Ecco pensiamo al bright side del suono e vediamo cosa ci ha portato l’ultima tornata di uscite discografiche: “Free” il nuovo disco di Iggy Pop, che proprio con quella dichiarazione di libertà apre le sue 10 tracce. Non è facile esprimersi quando hai i seguenti elementi:
1) l’immagine di Iggy giovane e pazzo stampata in testa
2) un album prodotto all’età di 72 anni
3) poco tempo per riflettere su mooooltissime cose
Dove va la musica quando un idolo della cultura pop inesorabilmente invecchia? È realistico che ci aspettiamo qualcosa di innovativo? Non è neanche giusto pretendere una vita vissuta pericolosamente quando ormai sei bell’e sciancato. C’è tanto jazz, c’è molta classe. C’è anche un testo inedito di Lou Reed. Non so, chi ascolterà questo disco?
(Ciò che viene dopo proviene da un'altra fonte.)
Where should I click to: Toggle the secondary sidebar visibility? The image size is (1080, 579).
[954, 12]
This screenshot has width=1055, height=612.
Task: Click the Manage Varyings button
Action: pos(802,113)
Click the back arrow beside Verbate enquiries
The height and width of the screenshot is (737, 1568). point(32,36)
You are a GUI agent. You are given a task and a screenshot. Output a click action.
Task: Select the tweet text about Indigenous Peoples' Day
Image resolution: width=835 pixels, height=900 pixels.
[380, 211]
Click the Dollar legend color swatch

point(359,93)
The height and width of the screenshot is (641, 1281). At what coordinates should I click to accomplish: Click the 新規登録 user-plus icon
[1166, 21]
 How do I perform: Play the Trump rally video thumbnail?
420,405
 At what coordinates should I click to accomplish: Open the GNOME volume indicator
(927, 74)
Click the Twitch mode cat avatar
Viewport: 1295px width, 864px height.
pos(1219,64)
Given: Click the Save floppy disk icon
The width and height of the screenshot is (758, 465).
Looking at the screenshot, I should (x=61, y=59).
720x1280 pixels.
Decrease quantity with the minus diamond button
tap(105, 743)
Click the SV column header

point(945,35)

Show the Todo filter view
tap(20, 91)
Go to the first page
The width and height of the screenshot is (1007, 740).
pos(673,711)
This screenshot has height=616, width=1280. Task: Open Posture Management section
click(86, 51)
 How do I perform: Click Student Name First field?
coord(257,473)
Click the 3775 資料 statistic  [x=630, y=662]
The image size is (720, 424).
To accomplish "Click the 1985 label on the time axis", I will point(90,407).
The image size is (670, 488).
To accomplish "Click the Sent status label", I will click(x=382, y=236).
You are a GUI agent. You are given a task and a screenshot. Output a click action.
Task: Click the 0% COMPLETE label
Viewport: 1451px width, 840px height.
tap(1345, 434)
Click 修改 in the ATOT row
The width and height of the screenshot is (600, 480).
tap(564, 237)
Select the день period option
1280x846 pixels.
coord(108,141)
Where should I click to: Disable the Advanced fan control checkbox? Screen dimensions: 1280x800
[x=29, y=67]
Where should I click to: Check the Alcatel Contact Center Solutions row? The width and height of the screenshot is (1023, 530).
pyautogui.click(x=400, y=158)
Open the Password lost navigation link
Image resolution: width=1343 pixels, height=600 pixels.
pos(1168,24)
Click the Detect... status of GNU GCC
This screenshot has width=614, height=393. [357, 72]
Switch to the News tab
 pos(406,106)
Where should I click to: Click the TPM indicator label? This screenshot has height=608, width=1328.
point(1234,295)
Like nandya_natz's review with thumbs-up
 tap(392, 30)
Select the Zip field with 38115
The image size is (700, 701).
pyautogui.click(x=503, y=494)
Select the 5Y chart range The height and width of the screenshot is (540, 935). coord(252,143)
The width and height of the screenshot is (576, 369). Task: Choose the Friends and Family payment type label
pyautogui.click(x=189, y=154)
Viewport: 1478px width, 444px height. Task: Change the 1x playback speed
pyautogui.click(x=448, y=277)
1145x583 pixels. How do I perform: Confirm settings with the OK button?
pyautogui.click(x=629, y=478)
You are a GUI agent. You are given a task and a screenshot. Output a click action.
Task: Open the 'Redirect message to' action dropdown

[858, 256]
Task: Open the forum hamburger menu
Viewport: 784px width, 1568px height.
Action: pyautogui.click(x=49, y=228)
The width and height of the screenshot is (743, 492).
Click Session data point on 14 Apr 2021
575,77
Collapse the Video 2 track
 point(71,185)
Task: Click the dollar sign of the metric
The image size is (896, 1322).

Me lo immagino, rigorosamente in vinile, sulla libreria piena di disconi da collezione di un appassionato di punk di mezza età che, notando suo figlio immerso nella prima puntata di X Factor, scuote la testa.
Nel 1971 Iggy irrompeva al 430 di King’s Rd, Londra nel piccolo folle negozio di Vivienne Westwood e Malcolm McLaren. Me lo ha raccontato Michela Murgia nella sua serie podcast “Morgana” (disponibile su Spotify con tanti altri episodi ispirati a certe streghe buone) durante la puntata dedicata alla stilista più visionaria al mondo. Vivienne è ancora una bella spina nel fianco per chiunque auspichi il politically correct. Ha inventato praticamente il punk e ha espresso un principio che sintetizza la sua natura di attivista e creativa: “La gente oggi si veste male. Bisogna comprare meno, scegliere bene, buttare meno e avere più cura dei capi”.
Sia d’ispirazione anche per noi ormai sommersi da abiti praticamente monouso e realizzati, a basso costo, con materiali fortemente inquinanti. Mi sembra giusto il momento di interessarsi alla moda sostenibile. È necessario ed è molto cool, soprattutto perché lo fa una come Vivienne Westwood da molto prima che l’emergenza plastica si manifestasse nella vendita di costosissime borracce!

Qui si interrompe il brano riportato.